* [What to work on] Only a slice of the listing below is wanted. Retype the lines from the one containing "Given: Switch to the Configuration tab" through the one containing "Image resolution: width=1890", exactly, both ends included.

* [Data records]
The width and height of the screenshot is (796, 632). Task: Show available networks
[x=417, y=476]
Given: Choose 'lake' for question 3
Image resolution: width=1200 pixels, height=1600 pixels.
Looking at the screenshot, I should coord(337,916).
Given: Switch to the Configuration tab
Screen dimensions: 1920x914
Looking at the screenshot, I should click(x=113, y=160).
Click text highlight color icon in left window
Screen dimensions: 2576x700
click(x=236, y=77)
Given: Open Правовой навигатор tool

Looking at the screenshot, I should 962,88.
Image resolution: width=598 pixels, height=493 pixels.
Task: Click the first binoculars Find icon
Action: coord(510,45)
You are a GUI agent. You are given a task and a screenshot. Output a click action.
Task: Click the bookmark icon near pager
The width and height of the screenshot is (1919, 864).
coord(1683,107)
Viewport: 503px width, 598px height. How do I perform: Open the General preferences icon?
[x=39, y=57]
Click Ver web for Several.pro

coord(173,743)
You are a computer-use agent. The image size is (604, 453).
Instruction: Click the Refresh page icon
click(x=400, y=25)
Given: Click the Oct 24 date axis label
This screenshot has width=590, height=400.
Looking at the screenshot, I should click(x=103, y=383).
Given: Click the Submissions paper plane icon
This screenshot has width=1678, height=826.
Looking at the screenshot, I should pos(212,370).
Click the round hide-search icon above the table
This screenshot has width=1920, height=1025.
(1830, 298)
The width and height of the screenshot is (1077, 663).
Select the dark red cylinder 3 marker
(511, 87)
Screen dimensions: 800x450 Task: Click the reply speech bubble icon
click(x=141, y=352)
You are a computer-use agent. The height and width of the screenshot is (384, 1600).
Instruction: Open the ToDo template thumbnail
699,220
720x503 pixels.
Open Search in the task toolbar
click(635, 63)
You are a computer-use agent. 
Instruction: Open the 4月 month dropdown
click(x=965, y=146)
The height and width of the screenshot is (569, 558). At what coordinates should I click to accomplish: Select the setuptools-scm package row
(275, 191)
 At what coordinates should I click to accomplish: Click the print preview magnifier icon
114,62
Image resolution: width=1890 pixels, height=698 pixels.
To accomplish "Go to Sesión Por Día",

* [Answer section]
Given: Switch to the Configuration tab
Screen dimensions: 1920x914
Looking at the screenshot, I should click(x=113, y=160).
Click text highlight color icon in left window
Screen dimensions: 2576x700
click(x=236, y=77)
Given: Open Правовой навигатор tool

Looking at the screenshot, I should 962,88.
Image resolution: width=598 pixels, height=493 pixels.
Task: Click the first binoculars Find icon
Action: coord(510,45)
You are a GUI agent. You are given a task and a screenshot. Output a click action.
Task: Click the bookmark icon near pager
The width and height of the screenshot is (1919, 864).
coord(1683,107)
Viewport: 503px width, 598px height. How do I perform: Open the General preferences icon?
[x=39, y=57]
Click Ver web for Several.pro

coord(173,743)
You are a computer-use agent. The image size is (604, 453).
Instruction: Click the Refresh page icon
click(x=400, y=25)
Given: Click the Oct 24 date axis label
This screenshot has width=590, height=400.
Looking at the screenshot, I should click(x=103, y=383).
Given: Click the Submissions paper plane icon
This screenshot has width=1678, height=826.
Looking at the screenshot, I should pos(212,370).
Click the round hide-search icon above the table
This screenshot has width=1920, height=1025.
(1830, 298)
The width and height of the screenshot is (1077, 663).
Select the dark red cylinder 3 marker
(511, 87)
Screen dimensions: 800x450 Task: Click the reply speech bubble icon
click(x=141, y=352)
You are a computer-use agent. The height and width of the screenshot is (384, 1600).
Instruction: Open the ToDo template thumbnail
699,220
720x503 pixels.
Open Search in the task toolbar
click(635, 63)
You are a computer-use agent. 
Instruction: Open the 4月 month dropdown
click(x=965, y=146)
The height and width of the screenshot is (569, 558). At what coordinates should I click to accomplish: Select the setuptools-scm package row
(275, 191)
 At what coordinates should I click to accomplish: Click the print preview magnifier icon
114,62
Image resolution: width=1890 pixels, height=698 pixels.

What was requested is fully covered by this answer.